### TASK ITEM
Check each line of the data for the string "computer". Report how many have it, and give nothing else.

Stored items
- - - - - - -
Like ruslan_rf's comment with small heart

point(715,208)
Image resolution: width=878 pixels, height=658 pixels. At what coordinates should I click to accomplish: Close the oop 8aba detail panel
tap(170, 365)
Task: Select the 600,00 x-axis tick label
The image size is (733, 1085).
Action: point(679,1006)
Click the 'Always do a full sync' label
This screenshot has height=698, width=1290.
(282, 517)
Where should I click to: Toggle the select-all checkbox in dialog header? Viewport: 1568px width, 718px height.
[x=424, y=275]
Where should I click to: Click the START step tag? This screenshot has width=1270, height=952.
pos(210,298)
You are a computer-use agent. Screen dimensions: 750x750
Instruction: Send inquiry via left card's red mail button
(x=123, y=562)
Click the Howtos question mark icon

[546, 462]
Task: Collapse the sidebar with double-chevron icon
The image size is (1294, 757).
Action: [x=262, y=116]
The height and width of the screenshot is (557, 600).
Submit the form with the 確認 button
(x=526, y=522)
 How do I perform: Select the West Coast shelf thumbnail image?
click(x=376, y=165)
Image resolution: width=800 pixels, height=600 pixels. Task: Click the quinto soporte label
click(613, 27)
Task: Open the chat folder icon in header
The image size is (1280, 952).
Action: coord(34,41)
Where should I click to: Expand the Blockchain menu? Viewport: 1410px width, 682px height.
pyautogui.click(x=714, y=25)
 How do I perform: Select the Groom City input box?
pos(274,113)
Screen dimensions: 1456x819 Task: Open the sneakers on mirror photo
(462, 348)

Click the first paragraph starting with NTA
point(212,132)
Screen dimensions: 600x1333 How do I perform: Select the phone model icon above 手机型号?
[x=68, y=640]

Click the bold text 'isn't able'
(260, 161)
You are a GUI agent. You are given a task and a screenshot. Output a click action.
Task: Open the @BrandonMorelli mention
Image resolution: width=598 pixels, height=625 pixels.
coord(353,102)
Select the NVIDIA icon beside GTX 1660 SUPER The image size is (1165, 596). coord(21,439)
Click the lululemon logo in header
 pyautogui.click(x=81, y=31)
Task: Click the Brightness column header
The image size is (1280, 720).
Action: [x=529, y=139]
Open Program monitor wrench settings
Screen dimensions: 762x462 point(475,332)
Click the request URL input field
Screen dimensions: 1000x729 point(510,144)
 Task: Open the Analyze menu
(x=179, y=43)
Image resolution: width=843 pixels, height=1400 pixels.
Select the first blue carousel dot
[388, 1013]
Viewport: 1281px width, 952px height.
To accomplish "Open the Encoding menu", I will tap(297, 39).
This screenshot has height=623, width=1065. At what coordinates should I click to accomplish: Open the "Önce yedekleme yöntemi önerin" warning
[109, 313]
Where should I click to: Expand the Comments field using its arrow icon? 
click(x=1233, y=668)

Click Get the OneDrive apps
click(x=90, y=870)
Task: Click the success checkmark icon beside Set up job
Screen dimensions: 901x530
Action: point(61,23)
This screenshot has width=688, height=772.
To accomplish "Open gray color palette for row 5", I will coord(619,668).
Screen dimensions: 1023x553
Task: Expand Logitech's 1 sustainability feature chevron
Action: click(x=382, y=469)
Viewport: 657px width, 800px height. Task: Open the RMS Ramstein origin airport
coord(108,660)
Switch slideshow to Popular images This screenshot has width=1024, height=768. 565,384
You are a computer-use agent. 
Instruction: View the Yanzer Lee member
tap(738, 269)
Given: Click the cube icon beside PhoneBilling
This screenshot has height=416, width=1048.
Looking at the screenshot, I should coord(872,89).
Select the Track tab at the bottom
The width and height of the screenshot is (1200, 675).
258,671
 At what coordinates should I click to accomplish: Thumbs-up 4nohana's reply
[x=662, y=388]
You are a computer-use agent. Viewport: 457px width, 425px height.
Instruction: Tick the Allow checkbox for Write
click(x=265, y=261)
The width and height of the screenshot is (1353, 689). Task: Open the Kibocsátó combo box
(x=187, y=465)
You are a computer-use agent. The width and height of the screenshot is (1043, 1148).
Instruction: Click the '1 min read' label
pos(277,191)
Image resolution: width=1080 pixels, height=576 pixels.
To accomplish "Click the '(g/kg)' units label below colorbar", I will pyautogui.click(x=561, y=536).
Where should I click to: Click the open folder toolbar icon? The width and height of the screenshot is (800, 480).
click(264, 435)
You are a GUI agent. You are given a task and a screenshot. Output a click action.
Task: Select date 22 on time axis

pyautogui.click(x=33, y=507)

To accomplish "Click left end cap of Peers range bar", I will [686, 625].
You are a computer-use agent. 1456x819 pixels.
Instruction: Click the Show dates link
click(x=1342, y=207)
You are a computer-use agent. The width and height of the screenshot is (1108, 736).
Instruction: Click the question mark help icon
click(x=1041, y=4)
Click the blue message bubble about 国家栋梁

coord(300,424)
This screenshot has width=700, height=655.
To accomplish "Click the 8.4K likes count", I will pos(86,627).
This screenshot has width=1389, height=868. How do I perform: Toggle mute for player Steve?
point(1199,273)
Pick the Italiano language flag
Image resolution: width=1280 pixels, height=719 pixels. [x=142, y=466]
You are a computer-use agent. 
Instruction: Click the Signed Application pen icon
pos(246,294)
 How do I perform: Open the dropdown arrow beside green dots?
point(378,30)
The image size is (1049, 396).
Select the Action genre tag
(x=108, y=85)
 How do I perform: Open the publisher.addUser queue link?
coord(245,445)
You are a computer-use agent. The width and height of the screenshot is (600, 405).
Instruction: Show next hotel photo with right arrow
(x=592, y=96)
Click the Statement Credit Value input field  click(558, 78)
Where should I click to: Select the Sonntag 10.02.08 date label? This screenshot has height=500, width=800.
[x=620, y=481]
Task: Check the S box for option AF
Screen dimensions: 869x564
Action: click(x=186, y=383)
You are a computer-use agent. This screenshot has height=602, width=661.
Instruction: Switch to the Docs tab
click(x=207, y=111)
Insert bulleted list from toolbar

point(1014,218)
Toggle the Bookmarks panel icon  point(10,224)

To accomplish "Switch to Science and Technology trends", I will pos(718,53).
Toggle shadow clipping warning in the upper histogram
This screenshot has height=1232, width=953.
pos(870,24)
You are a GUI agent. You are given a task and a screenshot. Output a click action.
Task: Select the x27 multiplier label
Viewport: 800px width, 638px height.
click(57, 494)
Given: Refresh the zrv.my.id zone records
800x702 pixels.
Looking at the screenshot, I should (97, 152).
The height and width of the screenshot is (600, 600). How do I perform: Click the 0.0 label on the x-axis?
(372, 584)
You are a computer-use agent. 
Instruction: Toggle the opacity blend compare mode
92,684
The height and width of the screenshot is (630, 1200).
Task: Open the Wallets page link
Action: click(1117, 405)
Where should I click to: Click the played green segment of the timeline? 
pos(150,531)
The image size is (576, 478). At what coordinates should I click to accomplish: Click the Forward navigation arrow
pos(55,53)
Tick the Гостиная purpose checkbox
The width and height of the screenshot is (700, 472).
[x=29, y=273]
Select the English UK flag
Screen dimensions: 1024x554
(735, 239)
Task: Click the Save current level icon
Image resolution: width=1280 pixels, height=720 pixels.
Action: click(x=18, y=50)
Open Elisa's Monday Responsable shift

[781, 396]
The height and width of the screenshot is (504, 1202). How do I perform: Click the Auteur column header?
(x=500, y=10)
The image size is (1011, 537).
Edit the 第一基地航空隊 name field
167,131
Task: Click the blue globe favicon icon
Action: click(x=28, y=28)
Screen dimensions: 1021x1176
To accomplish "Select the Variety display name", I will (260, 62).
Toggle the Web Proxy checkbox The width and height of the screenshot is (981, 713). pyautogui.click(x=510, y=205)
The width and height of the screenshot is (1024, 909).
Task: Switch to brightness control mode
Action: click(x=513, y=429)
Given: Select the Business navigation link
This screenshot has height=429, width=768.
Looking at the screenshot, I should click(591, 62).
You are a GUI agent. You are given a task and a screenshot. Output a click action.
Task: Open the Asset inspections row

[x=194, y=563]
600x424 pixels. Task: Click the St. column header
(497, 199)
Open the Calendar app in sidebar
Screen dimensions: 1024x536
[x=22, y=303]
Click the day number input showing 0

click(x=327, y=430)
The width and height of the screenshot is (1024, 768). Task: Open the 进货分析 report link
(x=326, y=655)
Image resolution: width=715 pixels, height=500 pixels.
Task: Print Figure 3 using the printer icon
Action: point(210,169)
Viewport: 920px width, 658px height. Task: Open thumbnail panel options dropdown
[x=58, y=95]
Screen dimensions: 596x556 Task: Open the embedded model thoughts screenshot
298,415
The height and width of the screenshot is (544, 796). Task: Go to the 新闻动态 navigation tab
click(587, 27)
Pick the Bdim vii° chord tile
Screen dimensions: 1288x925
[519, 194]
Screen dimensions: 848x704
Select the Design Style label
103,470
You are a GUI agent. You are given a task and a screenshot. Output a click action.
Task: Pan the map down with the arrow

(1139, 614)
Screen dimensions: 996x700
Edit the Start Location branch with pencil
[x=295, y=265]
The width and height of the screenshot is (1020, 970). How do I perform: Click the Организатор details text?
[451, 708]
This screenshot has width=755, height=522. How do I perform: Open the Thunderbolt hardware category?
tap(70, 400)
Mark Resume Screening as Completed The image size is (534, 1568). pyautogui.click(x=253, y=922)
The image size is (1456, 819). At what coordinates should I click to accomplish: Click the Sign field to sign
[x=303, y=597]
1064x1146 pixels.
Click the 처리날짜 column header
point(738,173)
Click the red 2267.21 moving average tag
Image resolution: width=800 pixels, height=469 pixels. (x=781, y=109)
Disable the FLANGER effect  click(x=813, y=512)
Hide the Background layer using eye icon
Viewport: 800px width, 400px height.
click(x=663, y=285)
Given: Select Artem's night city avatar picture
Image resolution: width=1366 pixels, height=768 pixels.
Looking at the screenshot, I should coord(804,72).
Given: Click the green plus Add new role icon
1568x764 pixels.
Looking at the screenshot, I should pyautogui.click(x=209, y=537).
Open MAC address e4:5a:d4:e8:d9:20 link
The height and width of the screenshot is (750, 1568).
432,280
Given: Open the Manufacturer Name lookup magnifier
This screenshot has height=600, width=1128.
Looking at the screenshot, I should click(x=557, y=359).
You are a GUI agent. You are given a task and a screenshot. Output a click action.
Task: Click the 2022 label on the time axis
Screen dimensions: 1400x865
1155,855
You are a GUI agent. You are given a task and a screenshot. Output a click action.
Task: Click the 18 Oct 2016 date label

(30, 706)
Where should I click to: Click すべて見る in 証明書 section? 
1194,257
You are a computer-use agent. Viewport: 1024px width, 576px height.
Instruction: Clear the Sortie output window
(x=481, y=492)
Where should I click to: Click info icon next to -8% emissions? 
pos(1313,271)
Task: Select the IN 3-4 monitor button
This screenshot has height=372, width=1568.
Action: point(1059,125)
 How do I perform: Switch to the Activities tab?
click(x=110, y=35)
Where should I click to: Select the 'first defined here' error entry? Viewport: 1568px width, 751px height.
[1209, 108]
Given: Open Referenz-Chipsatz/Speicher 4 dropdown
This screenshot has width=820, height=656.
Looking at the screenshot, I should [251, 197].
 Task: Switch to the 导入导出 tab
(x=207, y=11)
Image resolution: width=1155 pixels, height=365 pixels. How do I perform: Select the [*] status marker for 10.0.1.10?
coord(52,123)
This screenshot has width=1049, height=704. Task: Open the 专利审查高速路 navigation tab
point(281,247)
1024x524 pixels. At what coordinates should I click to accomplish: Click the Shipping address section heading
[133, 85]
- - - - - - -
### THE ANSWER
11